In honor of Georgia's Arbor Day -- which is celebrated two and a half months earlier than National Arbor Day -- several Clayton County environmental departments are coming together to urge residents to plant a tree.

On Friday, the Clayton County Soil and Water Conservation District, Extension Service, Master Gardeners Program and Keep Clayton County Beautiful will give away trees from noon to 4 p.m., at the Extension Service office, located at 1262 Government Circle in Jonesboro.

Angie Billups, district conservationist for the Natural Resources Conservation Service in McDonough, helps provide federal assistance to conservation districts in Butts, Spalding, Fayette, Henry, and Clayton counties for the purpose of reducing soil erosion and improving water quality. She said this is the first year the Clayton County Soil and Water Conservation District has sponsored the giveaway.

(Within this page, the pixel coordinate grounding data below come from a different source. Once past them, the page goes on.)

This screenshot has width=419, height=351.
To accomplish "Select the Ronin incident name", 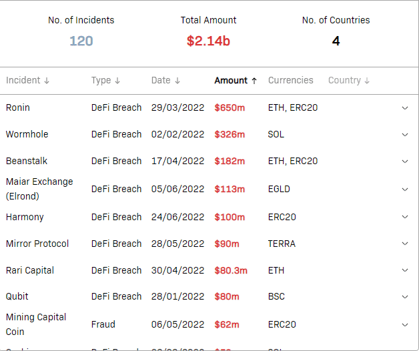I will (x=18, y=107).
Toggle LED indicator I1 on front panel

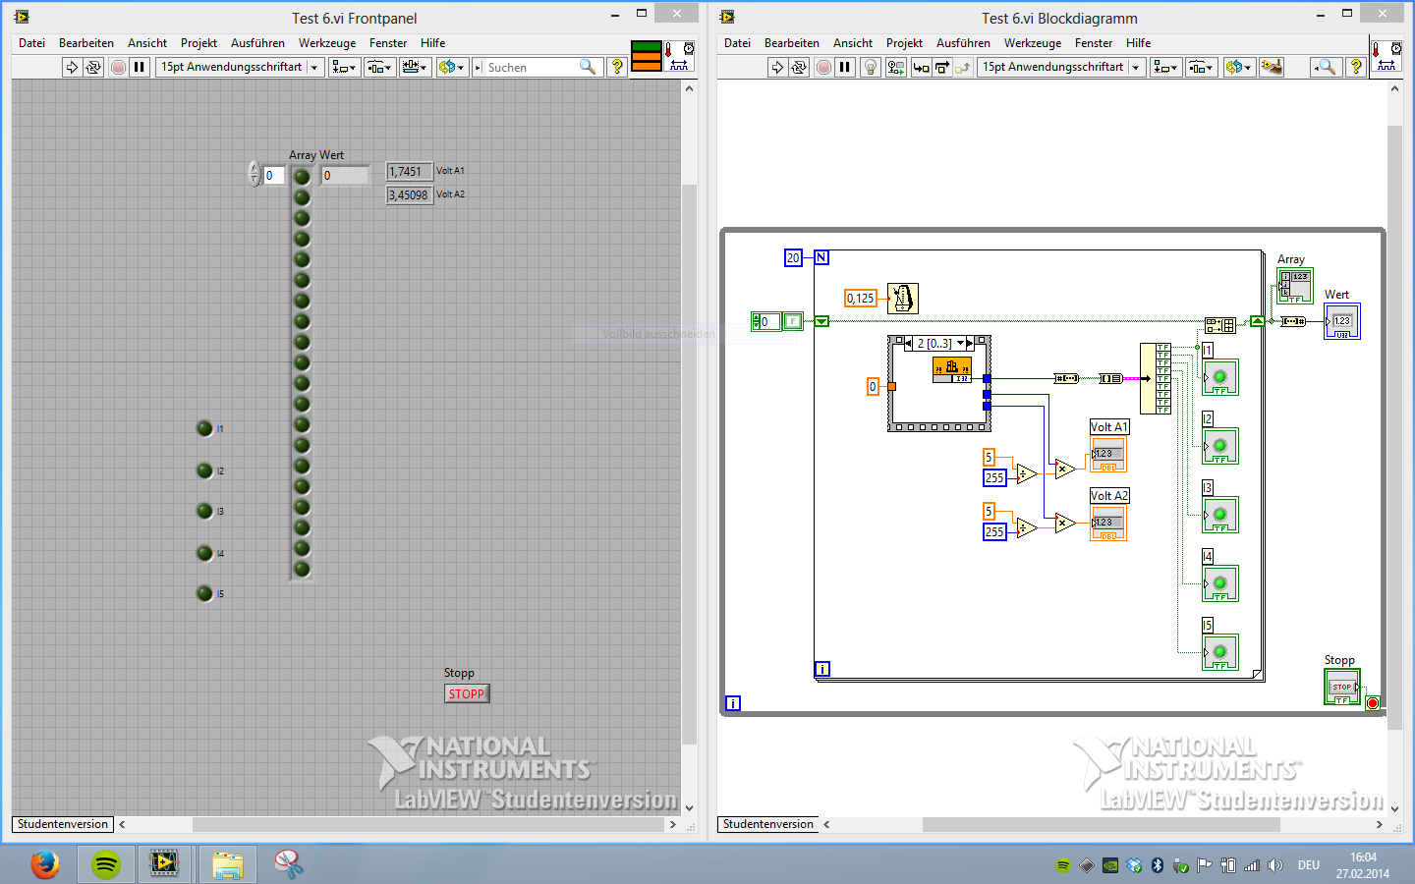pyautogui.click(x=204, y=428)
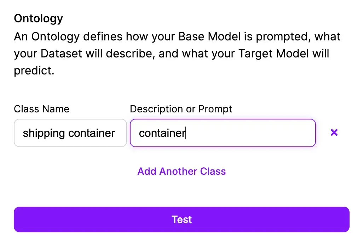This screenshot has height=251, width=363.
Task: Delete the class using the X icon
Action: click(334, 133)
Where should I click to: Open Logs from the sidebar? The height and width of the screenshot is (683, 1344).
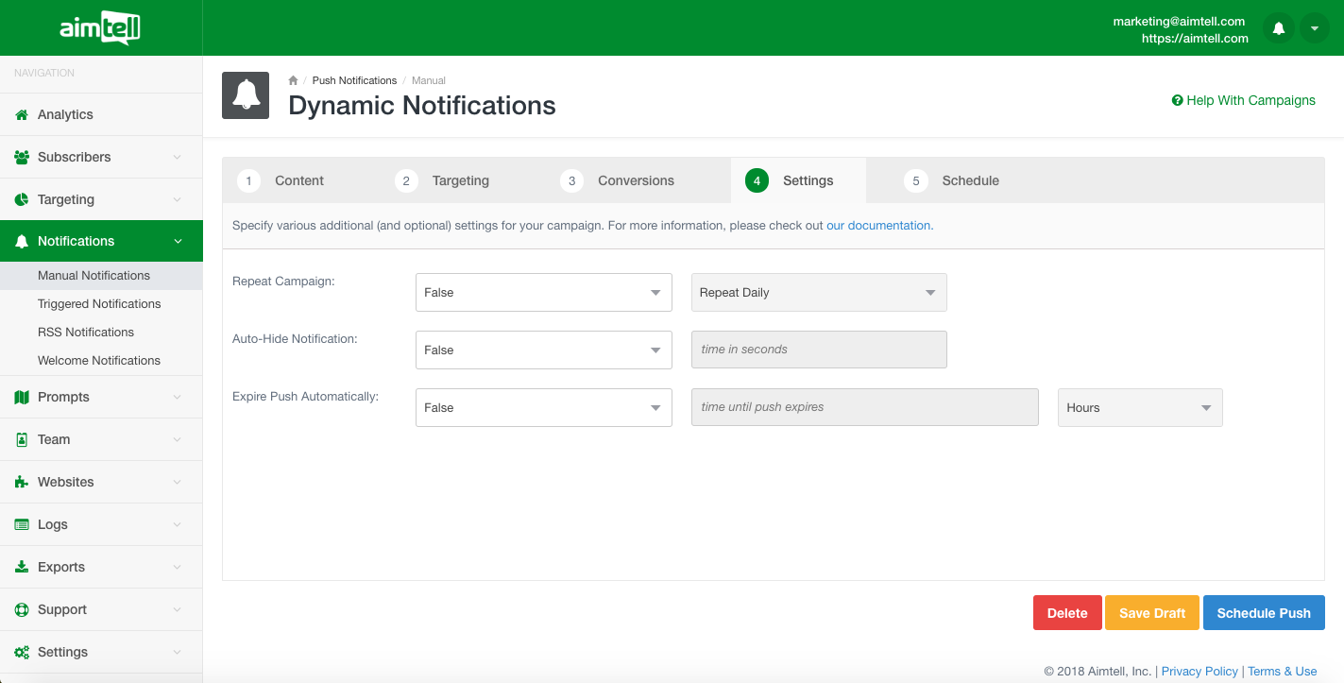(53, 524)
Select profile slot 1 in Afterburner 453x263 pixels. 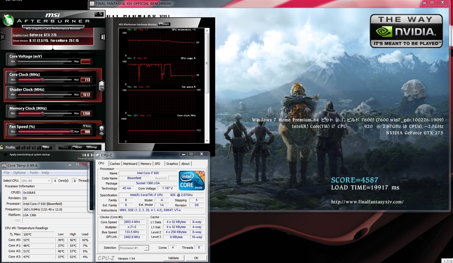tap(18, 147)
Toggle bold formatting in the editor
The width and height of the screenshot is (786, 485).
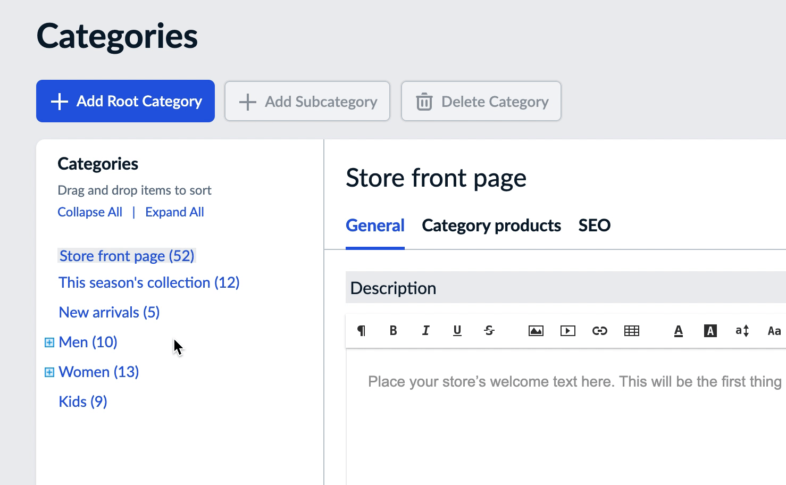[393, 330]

"It's important for parents and grandparents to show their kids at a young age how important it is to be good stewards of the land," said Billups. "We chose this time because of the weather here in the south ... you typically want to plant your trees in the fall when its cool.

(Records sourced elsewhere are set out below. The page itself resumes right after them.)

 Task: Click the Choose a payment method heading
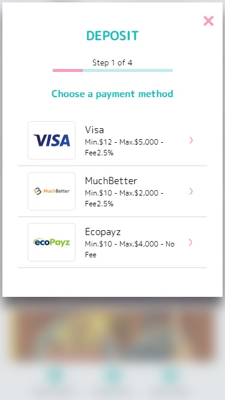[x=113, y=94]
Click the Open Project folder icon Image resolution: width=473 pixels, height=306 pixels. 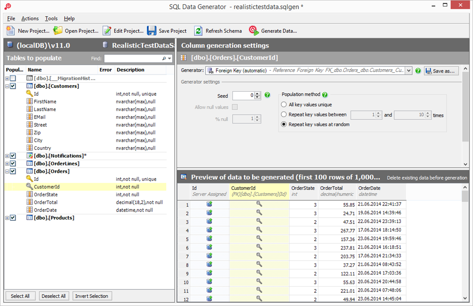click(x=58, y=31)
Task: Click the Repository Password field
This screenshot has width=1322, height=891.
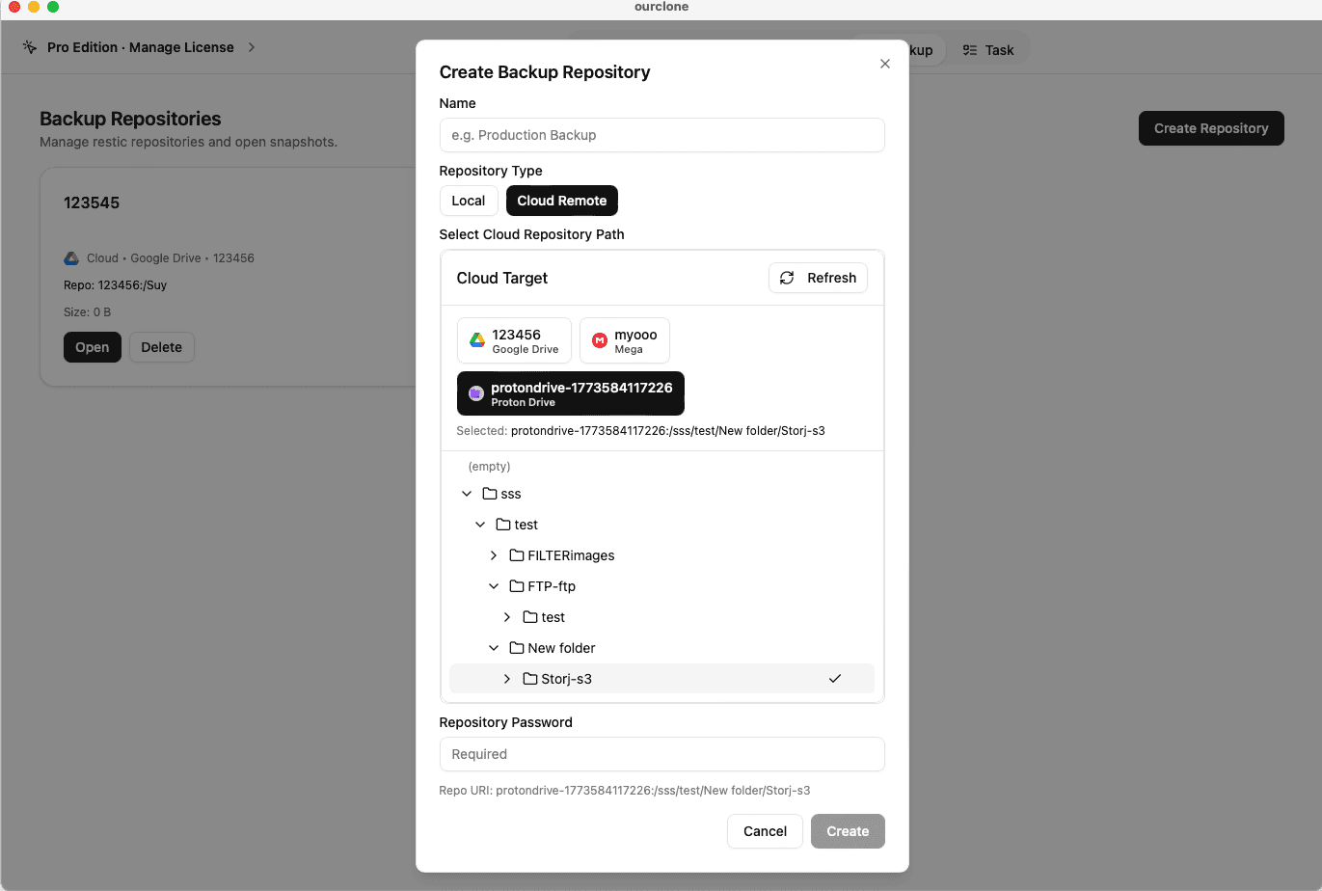Action: 661,754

"This is the perfect time," Billups continued. "If you wait any later than March to plant, it may be too hot in this environment."

Billups said 1,000 dogwood and redbud trees will be given to local residents until supplies run out. She said both trees tend to grow 12 to 20 feet in height with a trunk diameter of 12-18 inches.

Vacal Caldwell, chair of the Clayton County Soil and Water Conservation District, said the giveaway would be a good way to introduce the conservation district to residents, as well a provide a means of retarding the erosion caused by storm water runoff.

"You get a lot of erosion from short-lived thunderstorms," said Caldwell. "The ground is so hard right now, [top soil] runs right off. If you have trees, the water doesn't hit the ground as hard, so you don't have that immediate wash away effect that you have on barren land.

"They're just a good tree for a residential environment," Caldwell continued. "They don't grow too big and they are beautiful in the springtime."

Tom Bonnell, horticultural program assistant for the county extension service, said about a dozen certified master gardeners would be on site at the giveaway, handing out informational brochures and teaching people how to properly maintain their trees.

"The root has to have loose soil so it can spread out," said Bonnell. He said that common mistakes in tree planting are digging a hole too deep, not digging the hole wide enough, fertilizing the tree too early, and not watering it properly.

"Any questions on how to plant a tree, the master gardeners will help them with," said Bonnell.